On microcode
There has been one too many case of “I don’t trust microcode, so I don’t want microcode blobs in coreboot”, so I felt the need for an answer. And since I don’t like stuff to end up in silos, here’s a copy.
Microcode vs. microcode updates
Let’s get this out of the door first: The blobs that ship with coreboot, Linux, Windows, macOS etc aren’t microcode but microcode updates. The CPU comes with microcode, so if you don’t want microcode, choose a different vendor (good luck).
The updates provide a way for the vendor to run a newer version of parts of the microcode on the CPU. Note that these updates aren’t persistent: They need to be installed after power-on or you’re back to the original state.
This article will next discuss what microcode is, why there are updates, and what you miss out on if you don’t install them.
What is microcode
CPUs have internal components for all kinds of operations that they support. But some parts of the (x86, but also most others) architecture are too complex to represent them directly as a distinct component.
For these complex parts, microcode is used (starting in the 60s or 70s, a real long time ago! Home computers were a bit late but they always are): Small program snippets that represent a single instruction of the architecture as a whole bunch of instructions for the components that exist.
A bit like “if the instruction says to exponentiate a to the power of b, multiply a by itself b times” (although CPUs generally don’t have exponentiation, that would be a great example for a microcoded instruction: some complex operation can be solved by repeating simpler operations several times)
Now, Intel (and the others) build both the internal components and everything that brings them together, some of them as real components, some of them microcoded.
Product cycles and some history
Like with all products, there isn’t perfection: the product is developed, there’s a quality bar that needs to be met, a time limit by which the product should be ready, and a budget that informs how many people can work on it. As soon as the chip is “good enough”, it can be produced.

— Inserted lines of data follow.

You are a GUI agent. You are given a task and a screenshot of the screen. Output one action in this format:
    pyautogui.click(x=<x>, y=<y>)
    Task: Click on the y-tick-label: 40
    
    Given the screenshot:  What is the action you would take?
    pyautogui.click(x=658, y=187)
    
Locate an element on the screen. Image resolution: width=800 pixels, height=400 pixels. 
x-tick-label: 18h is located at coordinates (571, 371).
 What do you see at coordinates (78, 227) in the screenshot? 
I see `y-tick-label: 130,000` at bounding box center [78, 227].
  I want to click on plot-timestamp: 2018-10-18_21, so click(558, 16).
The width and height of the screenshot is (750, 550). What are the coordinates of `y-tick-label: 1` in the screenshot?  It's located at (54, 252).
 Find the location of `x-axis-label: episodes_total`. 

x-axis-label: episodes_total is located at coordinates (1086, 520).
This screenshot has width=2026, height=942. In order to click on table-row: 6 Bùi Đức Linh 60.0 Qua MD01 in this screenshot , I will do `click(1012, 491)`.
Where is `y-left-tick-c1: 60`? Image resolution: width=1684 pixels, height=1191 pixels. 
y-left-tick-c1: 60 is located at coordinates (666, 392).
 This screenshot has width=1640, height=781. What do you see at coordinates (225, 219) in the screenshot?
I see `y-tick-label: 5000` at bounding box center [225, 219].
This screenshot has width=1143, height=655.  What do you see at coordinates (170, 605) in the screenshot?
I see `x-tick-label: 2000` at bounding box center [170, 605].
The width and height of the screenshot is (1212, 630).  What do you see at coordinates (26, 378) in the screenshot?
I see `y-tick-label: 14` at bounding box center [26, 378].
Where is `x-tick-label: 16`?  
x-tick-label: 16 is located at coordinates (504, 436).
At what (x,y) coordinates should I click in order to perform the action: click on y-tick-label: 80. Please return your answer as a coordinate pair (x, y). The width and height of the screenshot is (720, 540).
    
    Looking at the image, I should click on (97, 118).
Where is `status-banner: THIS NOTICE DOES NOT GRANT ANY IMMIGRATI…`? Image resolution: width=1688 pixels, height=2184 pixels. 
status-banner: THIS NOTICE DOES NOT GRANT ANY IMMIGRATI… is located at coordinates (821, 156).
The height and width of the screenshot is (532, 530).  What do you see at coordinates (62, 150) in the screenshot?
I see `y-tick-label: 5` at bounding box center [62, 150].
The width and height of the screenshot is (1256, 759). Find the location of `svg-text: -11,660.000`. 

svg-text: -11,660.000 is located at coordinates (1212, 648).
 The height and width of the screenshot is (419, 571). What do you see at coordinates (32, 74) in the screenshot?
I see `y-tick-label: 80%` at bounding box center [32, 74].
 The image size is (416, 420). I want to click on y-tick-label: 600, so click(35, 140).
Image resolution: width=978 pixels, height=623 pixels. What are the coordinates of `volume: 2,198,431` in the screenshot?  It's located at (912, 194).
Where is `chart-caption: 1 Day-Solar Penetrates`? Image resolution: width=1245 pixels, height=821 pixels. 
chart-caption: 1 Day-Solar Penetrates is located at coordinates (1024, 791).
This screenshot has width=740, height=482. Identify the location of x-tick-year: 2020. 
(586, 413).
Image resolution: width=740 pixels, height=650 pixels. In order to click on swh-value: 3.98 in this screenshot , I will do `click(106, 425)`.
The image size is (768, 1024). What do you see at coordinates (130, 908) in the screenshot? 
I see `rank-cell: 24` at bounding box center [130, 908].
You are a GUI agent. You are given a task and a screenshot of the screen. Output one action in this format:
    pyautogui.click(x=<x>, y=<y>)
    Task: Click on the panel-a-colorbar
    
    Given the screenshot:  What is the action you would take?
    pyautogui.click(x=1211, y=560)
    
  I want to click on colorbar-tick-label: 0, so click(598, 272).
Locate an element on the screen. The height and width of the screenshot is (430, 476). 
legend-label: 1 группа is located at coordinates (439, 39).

Now, Intel had some really bad accidents with that strategy, the most famous and expensive being the fdiv bug: certain division operations miscalculated for certain values. Depending on who you ask, that one could have had the ability to take down Intel for good if they had to ship a replacement CPU to every customer (they didn’t).
With that experience, these days they provide some room in the CPU by which they can put on band-aids on certain parts of the operation. The details aren’t well-known, but some educated guesses would be that they can update microcode programs for existing instructions (for example, if the exponentiation example above forgot to account for a^0 == 1, they could provide an update that takes care of that); and that they might put multiple variants of a basic component in a chip and allow the update to disable the new (and experimental) version if it is less reliable than intended, using an older (and probably slower) version instead.
The impact
When you don’t install updates you mostly forgo whatever development happened on the CPU after some cut-off point in time that was chosen more-or-less arbitrarily by its product manager to get the product out of the door.
Since that’s when the majority of developers move on to the next project, these updates will likely fix significant issues: significant enough that somebody was assigned to look into an old product instead of working on the Next Big Thing. Something that might have an impact like “we run out of money if customers can sue us over this”, something like failures in the CPU’s security architecture (I don’t expect there to be math problems anymore)
For all we people outside Intel know (and we don’t, really), any unpatched CPU for which there are updates has grave security issues that are trivially exploited. For all we know, there might be bad actors who know the issues in detail. Intel provides updates and even ensures that “typical” platforms (e.g. Windows, macOS, popular Linux distros) install them, so they’re not liable anymore (like with the fdiv thing).